# Am I right in this conclusion

1. Jul 23, 2006

### wooby

Find all complex z = (x,y) such that $$z^2 + z + 1 = 0$$

I conclude that there is no solution set because for the real component to be 0 one must be able to solve $$x^2 + x + 1 = 0$$ and such a solution does not exist in the reals.

Am I correct or did I mess up in my algebra some where resulting in the quadratic above?

Thanks

2. Jul 23, 2006

### Data

A polynomial of degree $n$ ($\ge 1$) always has exactly $n$ roots over the complex numbers.

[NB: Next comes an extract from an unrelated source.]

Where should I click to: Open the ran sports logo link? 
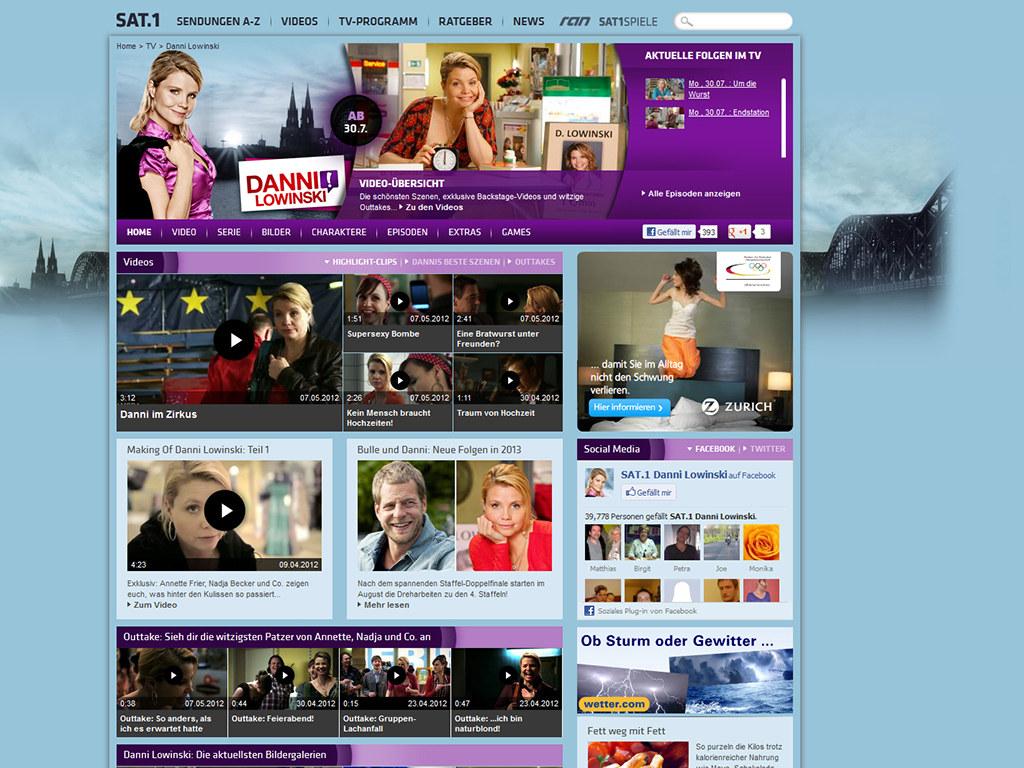[575, 22]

Do you remember something about a formula that gives solutions to quadratic equations (a "quadratic formula," perhaps?)?

3. Jul 24, 2006

### wooby

Yes, however, since x is the real component, is a complex root for x a valid answer?

4. Jul 24, 2006

### shmoe

if z=x+i*y is a root then

(x+i*y)^2+(x+i*y)+1=0

the real part of the left hand side is x^2-y^2+x+1, not x^2+x+1 (I think that's what you're saying?)

5. Jul 24, 2006

### wooby

correct, however, since we are finding solutions for 0, the complex value is zero only when y = 0 thus the -y^2 drops off the real portion.

or am I incorrect in doing that?

6. Jul 24, 2006

### shmoe

No, y does not have to be zero.

(x+i*y)^2+(x+i*y)+1=(x^2-y^2+x+1)+i*(2*x*y+y)

If x+i*y is a zero, this gives two equations:

2*x*y+y=0
x^2-y^2+x+1=0

y does not have to be zero for there to be a solution. Take x=-1/2, etc.

(setting real and imaginary parts to zero to try to find a solution here is not ideal at all, you have the quadratic formula right? You also know the fundamental theorem of algebra? Maybe not, it's what Data mentioned- a poly of degree n will have n complex roots, counting multiplicities)

7. Jul 24, 2006

### Data

Yes, you are incorrect in doing that. The imaginary part of the LHS (in shmoe's scheme) is $2xy + y$, so it depends on x too. You can solve the simultaneous equations

$$\{x^2-y^2+x+1 = 0, 2xy + y =0\}$$

and they should give you the same solution set as the quadratic formula (for $z=x+iy$).

Edit: Since this seems like it might be the source of your confusion, I will note that you should definitely only accept REAL solutions for $x$ and $y$ here (it doesn't make any difference for $z$, you will still have only at most two solutions for that. But you assume that $x$ and $y$ are real here). You will still find two solutions for $z$ (or one solution representing a root with multiplicity 2).

Last edited: Jul 24, 2006
8. Jul 24, 2006

### HallsofIvy

"Finding solutions for 0"? y is the imaginary part of the root, z, and that is definitely NOT 0. It is both real and imaginary parts of the entire
(x^2-y^2+x+1) + i(2xy+ y) that must be 0. That is, you must have
x^2- y^2+ x+ 1= 0 and 2xy+ y= 0. Yes, the latter can be factored as
y(2x+ 1)= 0 so either y= 0, in which case we must have x^2+ x+ 1= 0 which has no real roots, or2x+1= 0 so x= -1/2, in which case we must have 1/4- y^2- 1/2+ 1= 3/4- y^2= 0 so $y= \pm\frac{\sqrt{3}}{2}$: the roots are itex]z= -\frac{1}{2}\pm\frac{\sqrt{3}}{2}[/itex].

Of course, as Data originally pointed out, you could just use the quadratic formula:
$$z= \frac{-1\pm\sqrt{1- 4}}{2}= \frac{-1\pm\sqrt{2}}{2}$$

9. Jul 24, 2006

### wooby

Thanks everyone.

I can't believe I missed such an obvious solution to the Im z portion.

HallsofIvy, should you have a -3 under the radical in your last line?